# What to do
Within the entries below, find the portion that opens with the line containing "Task: Open the viewport" and closes with the line containing "Task: Go to Discord from the top navigation". Retype that portion exactly and only.

- Opening Delimiter -

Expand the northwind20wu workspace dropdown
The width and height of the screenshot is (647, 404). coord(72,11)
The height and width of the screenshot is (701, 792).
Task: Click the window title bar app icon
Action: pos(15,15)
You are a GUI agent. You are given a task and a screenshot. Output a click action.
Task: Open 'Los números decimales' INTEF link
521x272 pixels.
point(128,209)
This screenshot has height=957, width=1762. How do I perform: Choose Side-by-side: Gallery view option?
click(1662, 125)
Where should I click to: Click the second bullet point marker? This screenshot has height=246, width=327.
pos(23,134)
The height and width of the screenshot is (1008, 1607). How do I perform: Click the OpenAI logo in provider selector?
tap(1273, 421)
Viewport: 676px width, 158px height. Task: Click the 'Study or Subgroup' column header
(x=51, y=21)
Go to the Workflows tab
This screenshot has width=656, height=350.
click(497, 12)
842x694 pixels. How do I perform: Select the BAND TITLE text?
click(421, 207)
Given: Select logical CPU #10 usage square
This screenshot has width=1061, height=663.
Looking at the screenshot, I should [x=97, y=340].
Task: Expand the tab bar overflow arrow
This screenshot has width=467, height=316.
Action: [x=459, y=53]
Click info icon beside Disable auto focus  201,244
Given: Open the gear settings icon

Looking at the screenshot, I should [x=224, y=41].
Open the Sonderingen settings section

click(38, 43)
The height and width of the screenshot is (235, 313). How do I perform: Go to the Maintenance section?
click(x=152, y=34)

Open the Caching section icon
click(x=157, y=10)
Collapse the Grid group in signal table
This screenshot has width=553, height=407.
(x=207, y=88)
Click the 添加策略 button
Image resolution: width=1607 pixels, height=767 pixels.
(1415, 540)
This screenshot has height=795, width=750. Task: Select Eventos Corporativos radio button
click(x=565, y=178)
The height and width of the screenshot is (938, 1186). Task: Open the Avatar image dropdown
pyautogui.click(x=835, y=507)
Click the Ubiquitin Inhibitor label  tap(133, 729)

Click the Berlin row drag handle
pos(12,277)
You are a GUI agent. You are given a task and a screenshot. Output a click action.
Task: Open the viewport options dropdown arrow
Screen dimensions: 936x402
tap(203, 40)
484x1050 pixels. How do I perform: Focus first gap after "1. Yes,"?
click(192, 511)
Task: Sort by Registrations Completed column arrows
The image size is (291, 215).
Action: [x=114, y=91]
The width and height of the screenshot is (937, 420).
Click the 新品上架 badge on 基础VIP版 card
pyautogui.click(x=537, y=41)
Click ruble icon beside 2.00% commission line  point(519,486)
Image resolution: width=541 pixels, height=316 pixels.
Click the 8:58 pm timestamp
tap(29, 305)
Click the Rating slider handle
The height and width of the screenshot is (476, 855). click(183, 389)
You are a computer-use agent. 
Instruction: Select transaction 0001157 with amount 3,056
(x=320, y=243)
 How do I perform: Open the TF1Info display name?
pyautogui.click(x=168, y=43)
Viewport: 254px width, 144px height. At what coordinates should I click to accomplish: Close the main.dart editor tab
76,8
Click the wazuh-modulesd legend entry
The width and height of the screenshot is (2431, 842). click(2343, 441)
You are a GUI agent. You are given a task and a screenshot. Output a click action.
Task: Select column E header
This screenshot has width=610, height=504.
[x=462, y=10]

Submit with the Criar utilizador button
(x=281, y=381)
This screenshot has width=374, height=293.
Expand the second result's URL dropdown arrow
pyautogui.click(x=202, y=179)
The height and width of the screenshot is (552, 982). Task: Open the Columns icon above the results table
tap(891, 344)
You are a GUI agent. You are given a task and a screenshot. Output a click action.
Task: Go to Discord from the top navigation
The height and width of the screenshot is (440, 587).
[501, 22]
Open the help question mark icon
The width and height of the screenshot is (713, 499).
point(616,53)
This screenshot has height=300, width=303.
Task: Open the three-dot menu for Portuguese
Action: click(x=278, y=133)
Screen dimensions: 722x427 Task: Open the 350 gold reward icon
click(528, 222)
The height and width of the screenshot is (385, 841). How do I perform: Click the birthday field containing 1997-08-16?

- Closing Delimiter -

# Problem solution
Task: Open the viewport options dropdown arrow
Screen dimensions: 936x402
tap(203, 40)
484x1050 pixels. How do I perform: Focus first gap after "1. Yes,"?
click(192, 511)
Task: Sort by Registrations Completed column arrows
The image size is (291, 215).
Action: [x=114, y=91]
The width and height of the screenshot is (937, 420).
Click the 新品上架 badge on 基础VIP版 card
pyautogui.click(x=537, y=41)
Click ruble icon beside 2.00% commission line  point(519,486)
Image resolution: width=541 pixels, height=316 pixels.
Click the 8:58 pm timestamp
tap(29, 305)
Click the Rating slider handle
The height and width of the screenshot is (476, 855). click(183, 389)
You are a computer-use agent. 
Instruction: Select transaction 0001157 with amount 3,056
(x=320, y=243)
 How do I perform: Open the TF1Info display name?
pyautogui.click(x=168, y=43)
Viewport: 254px width, 144px height. At what coordinates should I click to accomplish: Close the main.dart editor tab
76,8
Click the wazuh-modulesd legend entry
The width and height of the screenshot is (2431, 842). click(2343, 441)
You are a GUI agent. You are given a task and a screenshot. Output a click action.
Task: Select column E header
This screenshot has width=610, height=504.
[x=462, y=10]

Submit with the Criar utilizador button
(x=281, y=381)
This screenshot has width=374, height=293.
Expand the second result's URL dropdown arrow
pyautogui.click(x=202, y=179)
The height and width of the screenshot is (552, 982). Task: Open the Columns icon above the results table
tap(891, 344)
You are a GUI agent. You are given a task and a screenshot. Output a click action.
Task: Go to Discord from the top navigation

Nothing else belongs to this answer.